Il y voyait plus clair quand il avait à examiner quelque ouvrage purement littéraire sorti de la plume d’un philosophe. Le goût très fin et très classique de Fréron était surtout blessé par le pathos, le ton déclamatoire et lyrique qui domine en tant de pages, d’ailleurs fort éloquentes, de Diderot et de Rousseau. On est trop enclin à juger, par ces écrivains célèbres, de la nature véritable du style au XVIIIe siècle. Montesquieu, Voltaire, Grimm, D’Alembert, Mme du Deffant, n’ont rien de cette emphase sentimentale qui n’offense pas moins notre goût que celui de Fréron.
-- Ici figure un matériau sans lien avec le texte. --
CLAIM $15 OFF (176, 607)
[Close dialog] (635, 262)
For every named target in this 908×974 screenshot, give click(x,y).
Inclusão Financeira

Le critique représentait donc la pure tradition des lettres françaises lorsqu’il écrivait, dans son examen du Discours sur l’origine et les fondemens de l’inégalité parmi les hommes : « Après un exorde diffus, où M. Rousseau se suppose modestement dans le Lycée d’Athènes, ayant les Platon et les Xénocrate pour juges, et le genre humain pour auditeur, il élève la voix et, de ce ton qu’affecte ridiculement et en toute occasion une certaine bande anséatique de prétendus philosophes, il s’écrie : O homme, écoute, voici ton histoire[1]. » Qui n’en dirait autant de l’exorde emphatique des Pensées de Diderot sur l’interprétation de la nature : « Jeune homme, prends et lis ! »

Mais, à l’époque où il écrivait, Fréron devait user de tant de prudence et de ménagement envers les amis des maîtresses du roi et les puissans maîtres de l’opinion, qu’il y perdait beaucoup de ses avantages. On avouera en effet que ce n’est pas précisément par le génie épique ou dramatique que les encyclopédistes se recommandent de la postérité. Aussi, dès que l’un d’eux publiait un poème ou une tragédie, Fréron taillait sa meilleure plume et s’apprêtait à lui dire la vérité. Justement, en 1757, Diderot donna au public une grosse tragédie en cinq actes et en prose, un drame larmoyant, le Fils naturel, que Fréron trouve « détestable » et considère comme un attentat « contre le bon sens et le bon goût. » voilà sa pensée vraie, non pas telle qu’il l’eût ; exprimée dans ses feuilles, car il

  1. L’Année littéraire, 1755, VII, 37.